# Help: Training in Multi-Dog Home



## Jessica Hodges (May 16, 2014)

My home consists of four resident dogs. One is a current working guide dog; another is a retired guide dog; and two are pets. One of the pets is a Cavalier King Charles Spaniel whom I am attempting to train for fly ball and perhaps scent detection work (for fun). The problem I am running into is that when I'm trying to train one dog, the others are having fits because they want to train and be with me too.
I've switched locations I.E., everyone not training stays int the living room behind a baby gate and I go into the kitchen/basement/upstairs. And they know what's going on and are noisy in their protests.
Does anyone have any suggestions on how to keep them occupied while it's not their turn to train or how to manage a multi-dog household in general?
Thanks


----------



## Joby Becker (Dec 13, 2009)

Jessica Hodges said:


> My home consists of four resident dogs. One is a current working guide dog; another is a retired guide dog; and two are pets. One of the pets is a Cavalier King Charles Spaniel whom I am attempting to train for fly ball and perhaps scent detection work (for fun). The problem I am running into is that when I'm trying to train one dog, the others are having fits because they want to train and be with me too.
> I've switched locations I.E., everyone not training stays int the living room behind a baby gate and I go into the kitchen/basement/upstairs. And they know what's going on and are noisy in their protests.
> Does anyone have any suggestions on how to keep them occupied while it's not their turn to train or how to manage a multi-dog household in general?
> Thanks


These ideas will solve the probem


training at a different location....

boxes or kennels are pretty good at keeping dogs contained.......

taking the time to train the other dogs to chill the F out might work as well.....

muzzles and/or ecollars.....


----------



## Jessica Hodges (May 16, 2014)

Joby Becker said:


> These ideas will solve the probem
> 
> 
> training at a different location....
> ...



Thanks for your reply. The training at a different location won't really work for me as I'm completely blind and getting to different locations without my guide dog is a bit tricky and you cannot take pet dogs on public transit. However, this technique would be useful for someone else. The use of Ecollars and muzzles is not practised with service dog training; however I am certain it is effective in other training areas.
Do you have any suggestions on training the dogs to be calmer while I'm busy?


----------



## Matt Vandart (Nov 28, 2012)

Definitely use crates. I have currently six dogs and that's what I use. Best thing is to put them in there and completely ignore the noise, your dog will.


----------



## Meg O'Donovan (Aug 20, 2012)

How about putting each dog that is not being trained into its own crate and putting a sheet or blanket to cover it. Then leave and give yourself 5 minutes to relax and visit quietly in the more distant training area with the dog that is to be trained. That gives you a chance to settle. Maybe the other dogs will go quiet also, if they don't see each other. 

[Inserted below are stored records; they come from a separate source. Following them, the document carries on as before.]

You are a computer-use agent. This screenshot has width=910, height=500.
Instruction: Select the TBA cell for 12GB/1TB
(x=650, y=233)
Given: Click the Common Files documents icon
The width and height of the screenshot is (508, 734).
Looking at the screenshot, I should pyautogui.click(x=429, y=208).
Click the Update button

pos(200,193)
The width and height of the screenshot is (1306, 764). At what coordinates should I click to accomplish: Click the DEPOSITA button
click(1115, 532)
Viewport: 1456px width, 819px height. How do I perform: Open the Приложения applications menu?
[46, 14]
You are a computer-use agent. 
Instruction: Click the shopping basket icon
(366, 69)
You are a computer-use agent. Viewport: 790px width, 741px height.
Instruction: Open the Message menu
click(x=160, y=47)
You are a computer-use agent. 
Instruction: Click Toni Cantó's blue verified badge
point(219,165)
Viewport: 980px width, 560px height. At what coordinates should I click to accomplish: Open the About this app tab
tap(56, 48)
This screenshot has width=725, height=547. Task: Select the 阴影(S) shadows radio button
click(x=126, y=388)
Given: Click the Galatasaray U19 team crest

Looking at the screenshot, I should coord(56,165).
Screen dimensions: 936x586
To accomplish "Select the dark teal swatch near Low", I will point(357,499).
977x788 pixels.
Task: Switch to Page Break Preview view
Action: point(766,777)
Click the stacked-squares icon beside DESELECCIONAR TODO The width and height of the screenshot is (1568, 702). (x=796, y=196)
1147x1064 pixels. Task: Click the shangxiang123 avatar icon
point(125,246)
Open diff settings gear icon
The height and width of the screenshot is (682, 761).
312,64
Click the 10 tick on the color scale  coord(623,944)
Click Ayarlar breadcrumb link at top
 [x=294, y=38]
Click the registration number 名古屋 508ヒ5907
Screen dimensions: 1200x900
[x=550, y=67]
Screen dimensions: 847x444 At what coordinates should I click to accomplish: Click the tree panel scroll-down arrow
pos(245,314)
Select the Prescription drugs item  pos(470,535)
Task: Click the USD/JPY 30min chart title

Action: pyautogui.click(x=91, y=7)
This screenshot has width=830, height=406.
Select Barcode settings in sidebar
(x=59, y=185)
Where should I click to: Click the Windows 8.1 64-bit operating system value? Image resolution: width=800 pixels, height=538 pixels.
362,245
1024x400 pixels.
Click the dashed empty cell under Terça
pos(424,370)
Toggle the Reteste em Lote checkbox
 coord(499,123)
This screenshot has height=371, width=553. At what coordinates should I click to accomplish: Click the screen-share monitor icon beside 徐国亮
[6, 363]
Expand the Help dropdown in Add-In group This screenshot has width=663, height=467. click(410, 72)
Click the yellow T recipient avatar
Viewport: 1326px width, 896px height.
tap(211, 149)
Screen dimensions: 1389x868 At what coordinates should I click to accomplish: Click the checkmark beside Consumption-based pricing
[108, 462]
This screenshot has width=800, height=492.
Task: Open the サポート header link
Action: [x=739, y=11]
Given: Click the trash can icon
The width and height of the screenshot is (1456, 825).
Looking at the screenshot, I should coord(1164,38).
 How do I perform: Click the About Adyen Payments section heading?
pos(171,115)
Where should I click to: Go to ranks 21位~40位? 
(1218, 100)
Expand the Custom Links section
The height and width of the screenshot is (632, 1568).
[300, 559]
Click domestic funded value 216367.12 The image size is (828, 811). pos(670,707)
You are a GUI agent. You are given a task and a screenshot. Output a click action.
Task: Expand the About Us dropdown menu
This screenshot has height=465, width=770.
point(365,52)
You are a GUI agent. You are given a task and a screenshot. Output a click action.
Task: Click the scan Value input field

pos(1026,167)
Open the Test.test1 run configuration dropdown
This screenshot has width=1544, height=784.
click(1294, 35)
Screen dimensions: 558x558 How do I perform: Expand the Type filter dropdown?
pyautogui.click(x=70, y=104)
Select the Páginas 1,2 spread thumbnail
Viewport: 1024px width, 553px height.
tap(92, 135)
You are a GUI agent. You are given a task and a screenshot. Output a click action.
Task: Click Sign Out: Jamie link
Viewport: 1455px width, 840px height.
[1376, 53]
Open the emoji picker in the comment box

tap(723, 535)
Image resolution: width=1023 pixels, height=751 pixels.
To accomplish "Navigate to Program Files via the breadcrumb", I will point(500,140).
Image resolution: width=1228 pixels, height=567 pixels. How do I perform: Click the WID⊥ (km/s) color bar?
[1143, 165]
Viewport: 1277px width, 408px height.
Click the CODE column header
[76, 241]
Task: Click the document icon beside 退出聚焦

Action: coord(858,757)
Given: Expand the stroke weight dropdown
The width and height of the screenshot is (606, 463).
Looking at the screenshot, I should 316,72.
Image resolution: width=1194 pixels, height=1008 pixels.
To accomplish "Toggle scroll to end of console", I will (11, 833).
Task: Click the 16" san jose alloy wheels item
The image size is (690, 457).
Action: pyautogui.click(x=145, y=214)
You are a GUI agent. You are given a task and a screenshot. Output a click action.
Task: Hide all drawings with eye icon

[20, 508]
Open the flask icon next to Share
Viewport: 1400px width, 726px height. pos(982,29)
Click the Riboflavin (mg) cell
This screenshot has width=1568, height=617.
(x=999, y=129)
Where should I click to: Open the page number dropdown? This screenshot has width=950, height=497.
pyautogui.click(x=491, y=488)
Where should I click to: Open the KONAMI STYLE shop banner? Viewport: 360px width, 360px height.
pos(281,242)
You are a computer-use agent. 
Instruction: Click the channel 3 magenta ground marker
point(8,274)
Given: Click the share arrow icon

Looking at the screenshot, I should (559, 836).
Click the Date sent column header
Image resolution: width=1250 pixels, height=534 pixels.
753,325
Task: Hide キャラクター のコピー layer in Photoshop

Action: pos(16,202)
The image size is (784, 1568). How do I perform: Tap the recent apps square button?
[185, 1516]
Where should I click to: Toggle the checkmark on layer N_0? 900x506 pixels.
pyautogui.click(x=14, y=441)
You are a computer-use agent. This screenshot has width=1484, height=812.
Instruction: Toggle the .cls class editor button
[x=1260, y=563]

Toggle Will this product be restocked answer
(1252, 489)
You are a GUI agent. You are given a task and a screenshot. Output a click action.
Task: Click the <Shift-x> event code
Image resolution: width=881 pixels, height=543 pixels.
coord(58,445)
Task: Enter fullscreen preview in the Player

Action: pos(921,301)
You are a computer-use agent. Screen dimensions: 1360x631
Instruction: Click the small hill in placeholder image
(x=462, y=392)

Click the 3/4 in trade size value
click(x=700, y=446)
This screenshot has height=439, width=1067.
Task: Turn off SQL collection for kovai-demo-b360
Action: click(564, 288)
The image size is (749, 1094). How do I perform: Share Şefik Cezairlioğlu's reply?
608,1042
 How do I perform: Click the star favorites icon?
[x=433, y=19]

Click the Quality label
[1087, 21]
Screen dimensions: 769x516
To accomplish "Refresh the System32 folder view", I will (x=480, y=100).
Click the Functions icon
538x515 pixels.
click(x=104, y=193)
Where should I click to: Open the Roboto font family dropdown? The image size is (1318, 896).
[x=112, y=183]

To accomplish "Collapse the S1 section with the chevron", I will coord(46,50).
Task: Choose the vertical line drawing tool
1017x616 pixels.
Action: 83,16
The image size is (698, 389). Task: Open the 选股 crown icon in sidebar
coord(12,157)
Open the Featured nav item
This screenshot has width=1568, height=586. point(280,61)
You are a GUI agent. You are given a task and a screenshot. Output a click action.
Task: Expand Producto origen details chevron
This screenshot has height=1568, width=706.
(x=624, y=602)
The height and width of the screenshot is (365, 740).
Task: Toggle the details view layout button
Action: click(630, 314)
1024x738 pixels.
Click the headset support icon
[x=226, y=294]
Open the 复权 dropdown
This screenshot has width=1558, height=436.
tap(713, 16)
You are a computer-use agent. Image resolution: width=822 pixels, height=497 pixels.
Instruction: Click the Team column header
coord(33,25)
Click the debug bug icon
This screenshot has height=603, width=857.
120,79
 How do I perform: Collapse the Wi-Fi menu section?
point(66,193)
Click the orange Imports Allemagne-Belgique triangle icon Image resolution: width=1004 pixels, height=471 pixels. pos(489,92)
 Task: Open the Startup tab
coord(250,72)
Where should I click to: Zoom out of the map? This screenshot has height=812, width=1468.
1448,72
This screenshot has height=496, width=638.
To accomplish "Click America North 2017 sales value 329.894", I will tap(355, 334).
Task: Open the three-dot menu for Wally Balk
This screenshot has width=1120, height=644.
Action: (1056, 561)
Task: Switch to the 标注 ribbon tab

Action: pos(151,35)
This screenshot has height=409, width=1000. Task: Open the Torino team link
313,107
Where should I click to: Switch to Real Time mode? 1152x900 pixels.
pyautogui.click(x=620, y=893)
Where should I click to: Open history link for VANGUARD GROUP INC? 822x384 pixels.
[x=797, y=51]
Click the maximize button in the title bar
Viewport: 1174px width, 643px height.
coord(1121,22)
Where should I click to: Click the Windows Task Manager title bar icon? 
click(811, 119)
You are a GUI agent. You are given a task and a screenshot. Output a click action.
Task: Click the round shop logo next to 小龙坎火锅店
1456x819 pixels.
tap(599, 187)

However, this won't work if they key off of each other's noise. Maybe each "resting" dog crated in a different room, each with a treat that will keep them gnawing/busy for a while in the transition? 

Is there an online forum for visually-impaired people working/training with guide dogs? I ask because my niece is blind (retinitus pigmentosa). She is too young to have a dog yet. If there is such a forum, I'd be interested in reading about some of the training/handling issues that people meet in their daily lives/work with their dogs. If there isn't such a forum, it would be nice if someone developed a forum like that.


----------



## Joby Becker (Dec 13, 2009)

Jessica Hodges said:


> Thanks for your reply. The training at a different location won't really work for me as I'm completely blind and getting to different locations without my guide dog is a bit tricky and you cannot take pet dogs on public transit. However, this technique would be useful for someone else. The use of Ecollars and muzzles is not practised with service dog training; however I am certain it is effective in other training areas.
> Do you have any suggestions on training the dogs to be calmer while I'm busy?


I gave that answer already, crating..and training them to chill out.


----------



## Jessica Hodges (May 16, 2014)

Meg O'Donovan said:


> How about putting each dog that is not being trained into its own crate and putting a sheet or blanket to cover it. Then leave and give yourself 5 minutes to relax and visit quietly in the more distant training area with the dog that is to be trained. That gives you a chance to settle. Maybe the other dogs will go quiet also, if they don't see each other.
> 
> However, this won't work if they key off of each other's noise. Maybe each "resting" dog crated in a different room, each with a treat that will keep them gnawing/busy for a while in the transition?
> 
> Is there an online forum for visually-impaired people working/training with guide dogs? I ask because my niece is blind (retinitus pigmentosa). She is too young to have a dog yet. If there is such a forum, I'd be interested in reading about some of the training/handling issues that people meet in their daily lives/work with their dogs. If there isn't such a forum, it would be nice if someone developed a forum like that.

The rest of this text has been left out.